■ **PROBLEM TO WORK ON**
Retype everything from the line containing "Where should I click to: Click" down to the end of the material, leaving out the pictures.
++++ THE RECORDS ++++
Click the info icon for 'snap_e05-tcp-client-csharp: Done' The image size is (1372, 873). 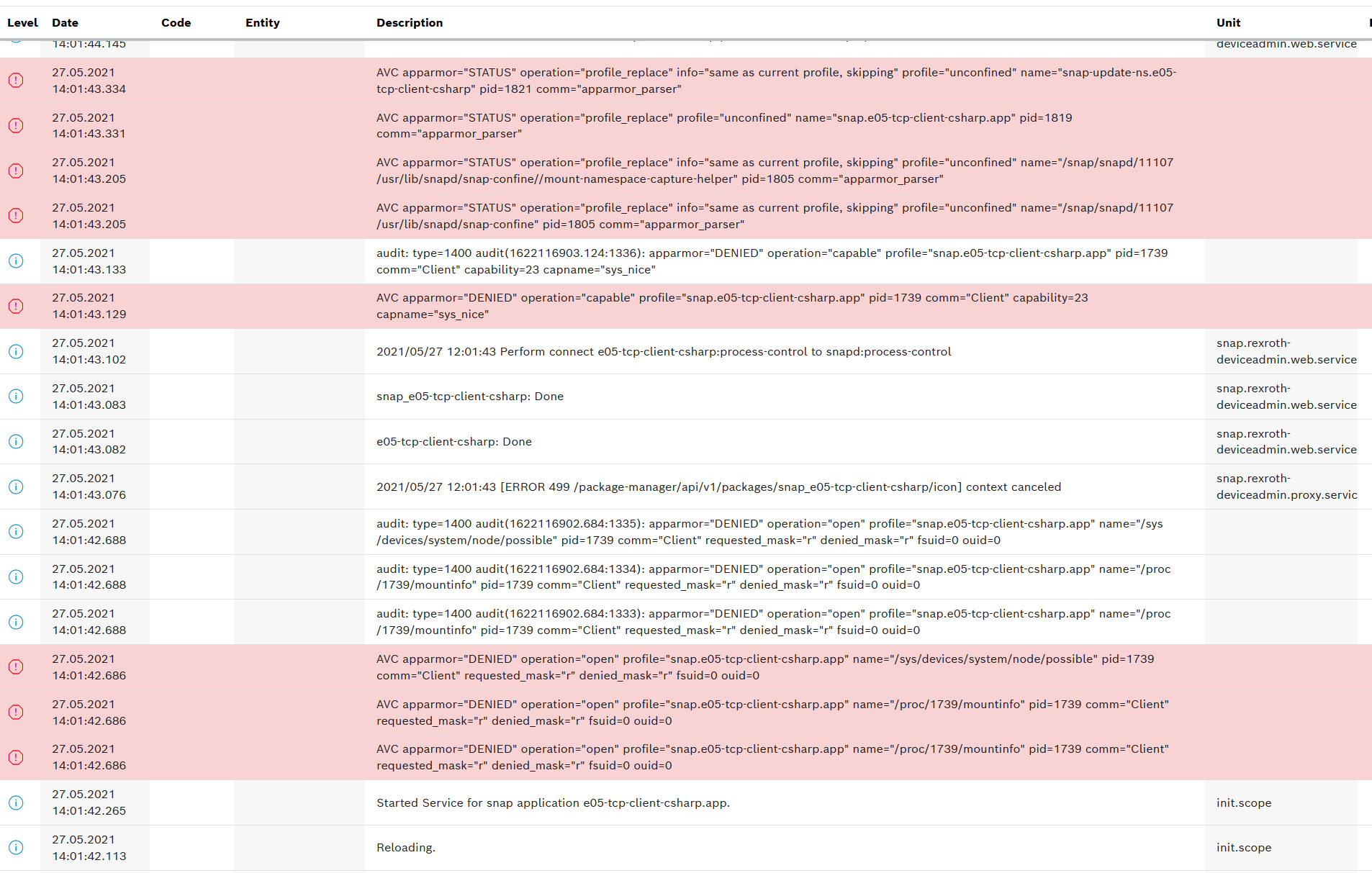[x=16, y=397]
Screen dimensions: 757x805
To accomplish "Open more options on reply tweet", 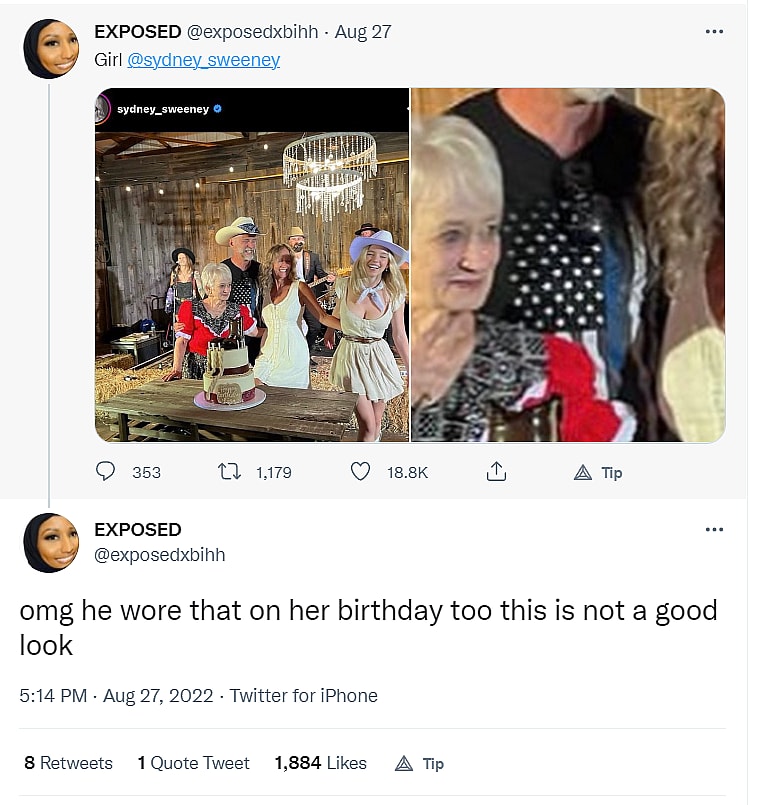I will click(x=713, y=529).
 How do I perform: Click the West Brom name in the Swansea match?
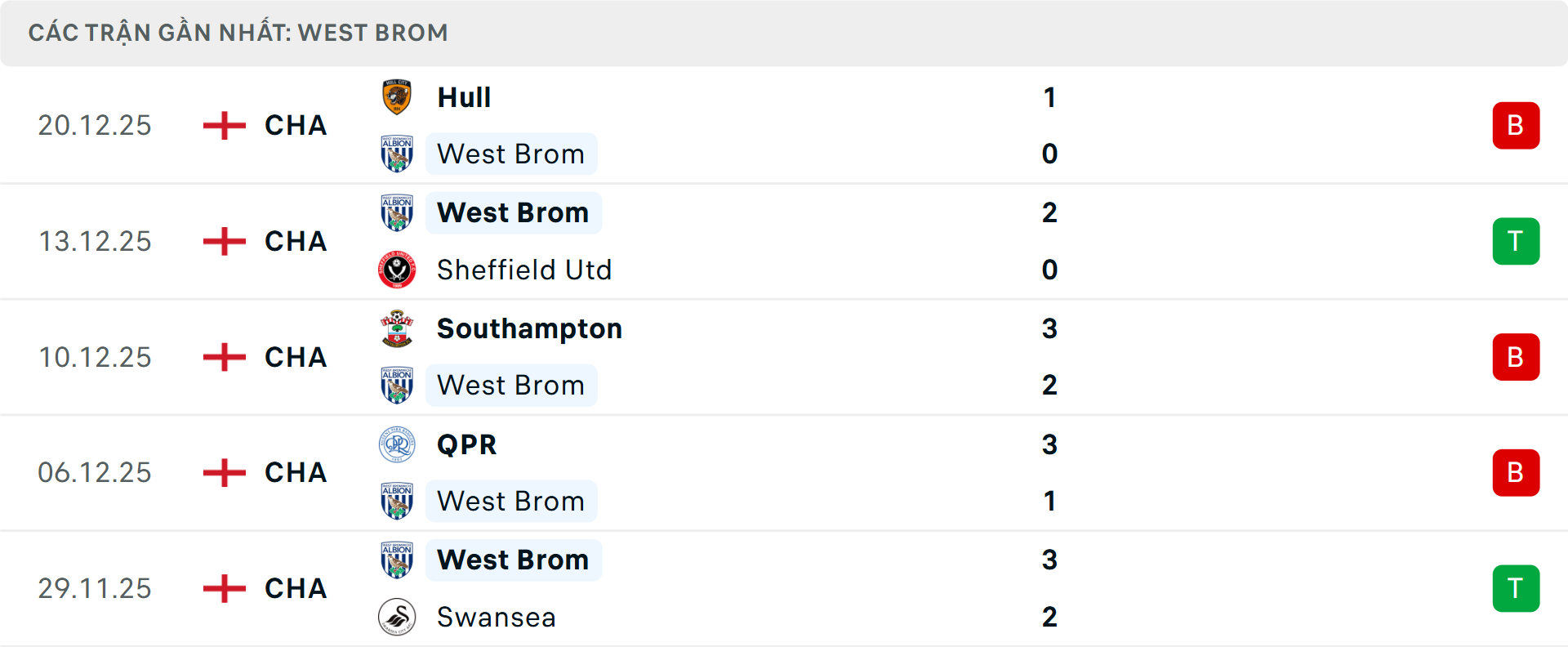coord(513,560)
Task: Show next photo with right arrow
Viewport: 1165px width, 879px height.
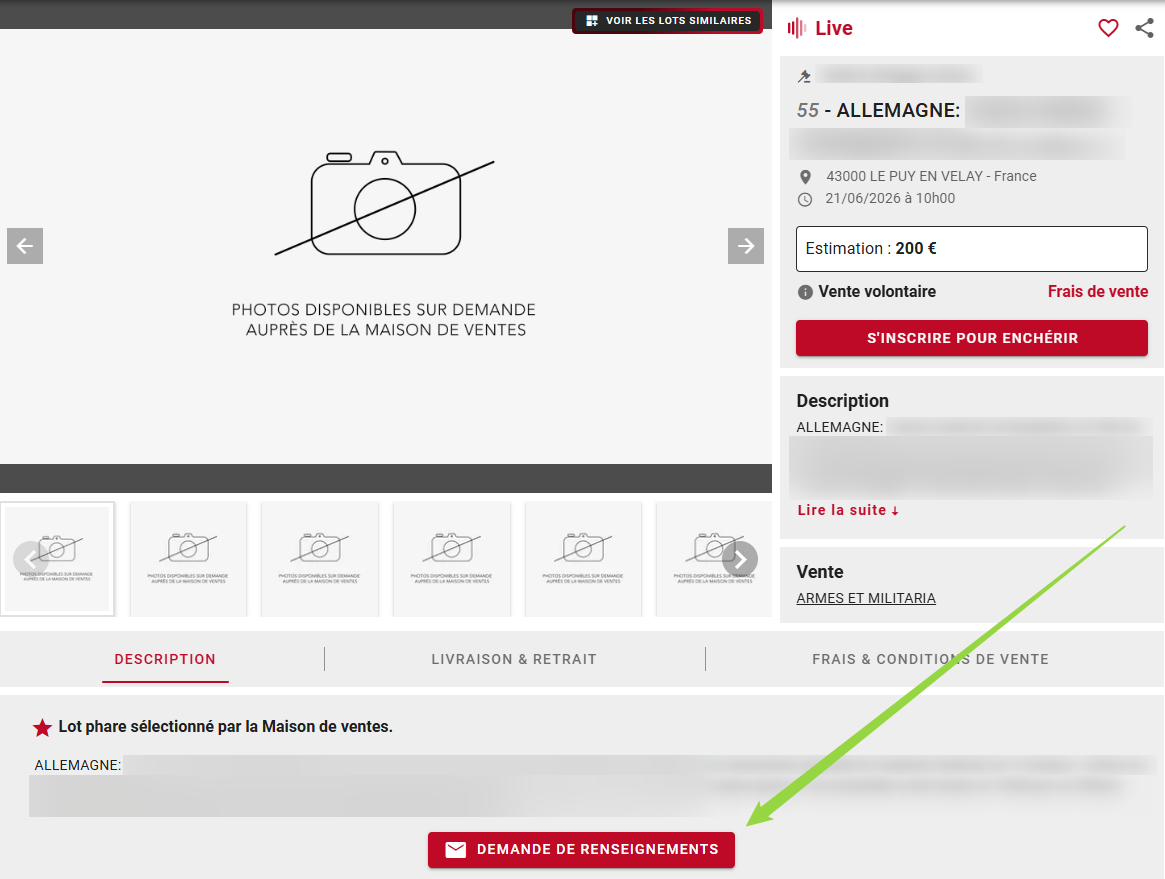Action: [x=745, y=246]
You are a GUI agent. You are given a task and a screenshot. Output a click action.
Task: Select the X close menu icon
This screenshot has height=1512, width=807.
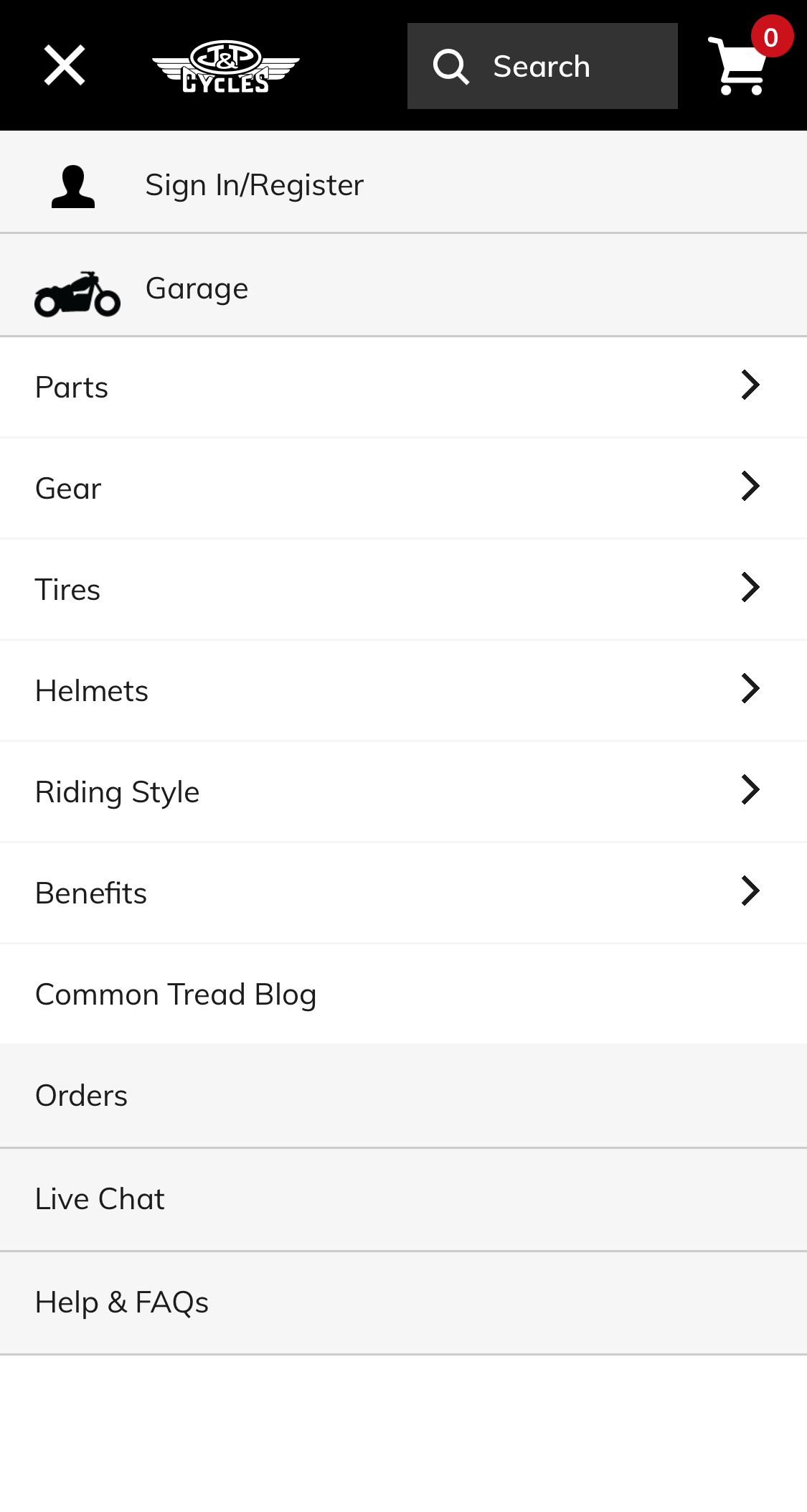click(63, 65)
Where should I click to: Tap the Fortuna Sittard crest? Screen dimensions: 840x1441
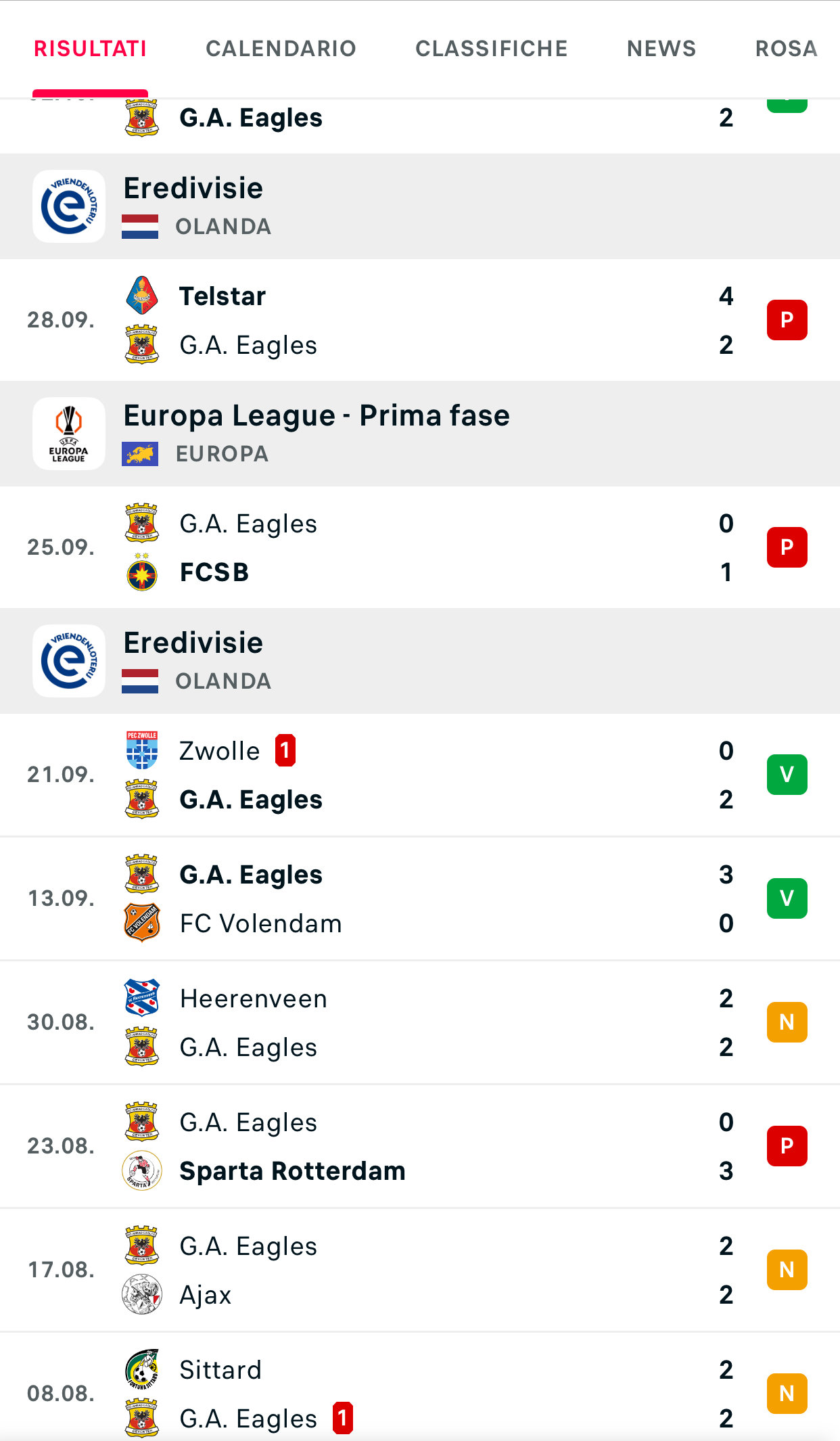142,1369
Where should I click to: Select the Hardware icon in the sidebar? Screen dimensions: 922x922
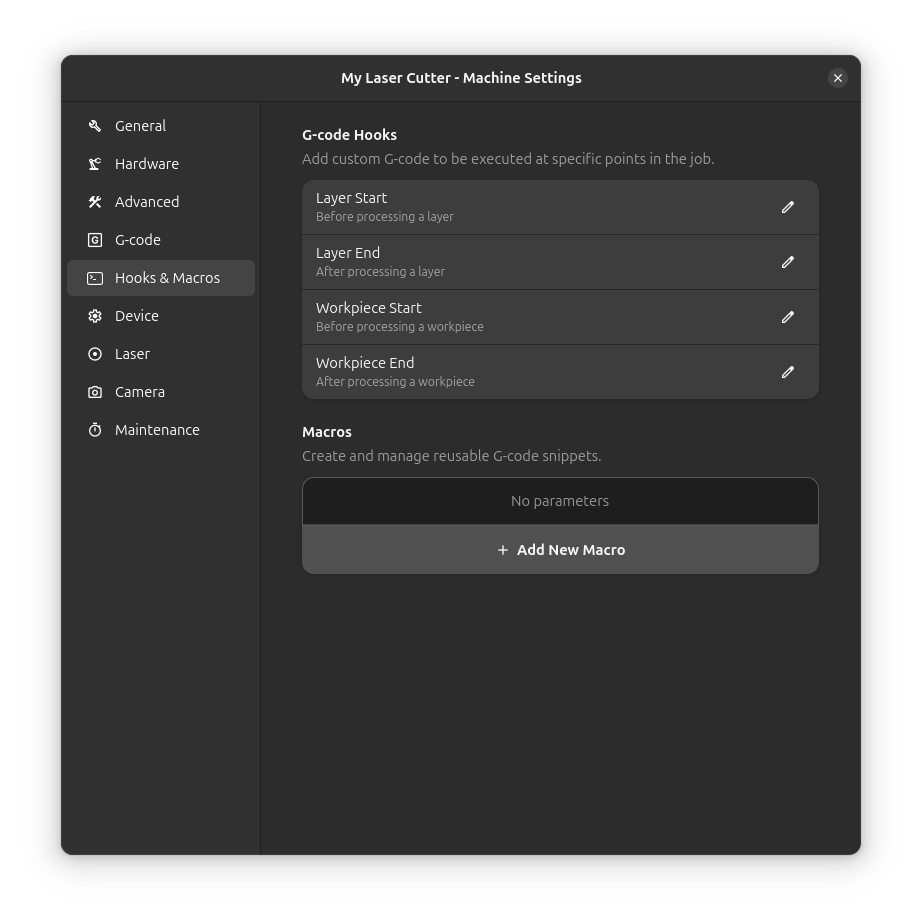[x=94, y=164]
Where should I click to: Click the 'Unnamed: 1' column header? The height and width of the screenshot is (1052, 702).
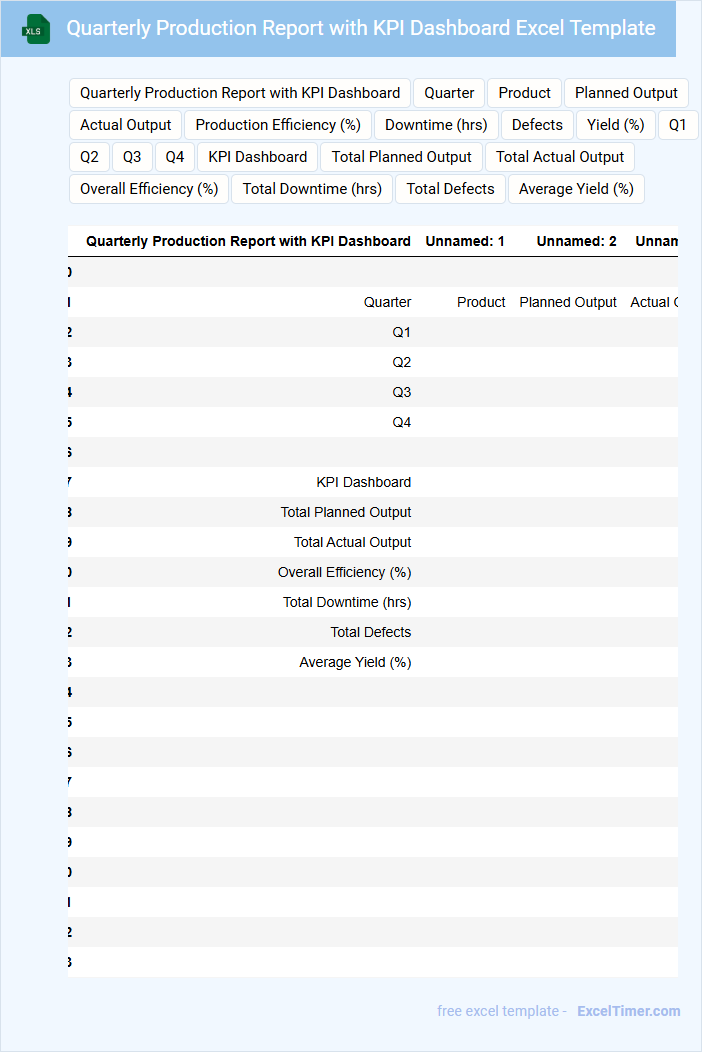point(465,241)
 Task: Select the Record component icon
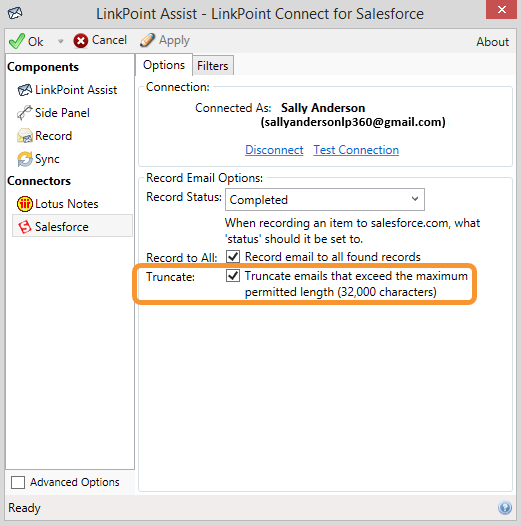[x=24, y=136]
++++
■ **SOLUTION FOR THIS EXERCISE**
Where should I click to: Click the 'Unnamed: 1' column header? The height and width of the screenshot is (1052, 702).
point(465,241)
 Task: Select the Record component icon
[x=24, y=136]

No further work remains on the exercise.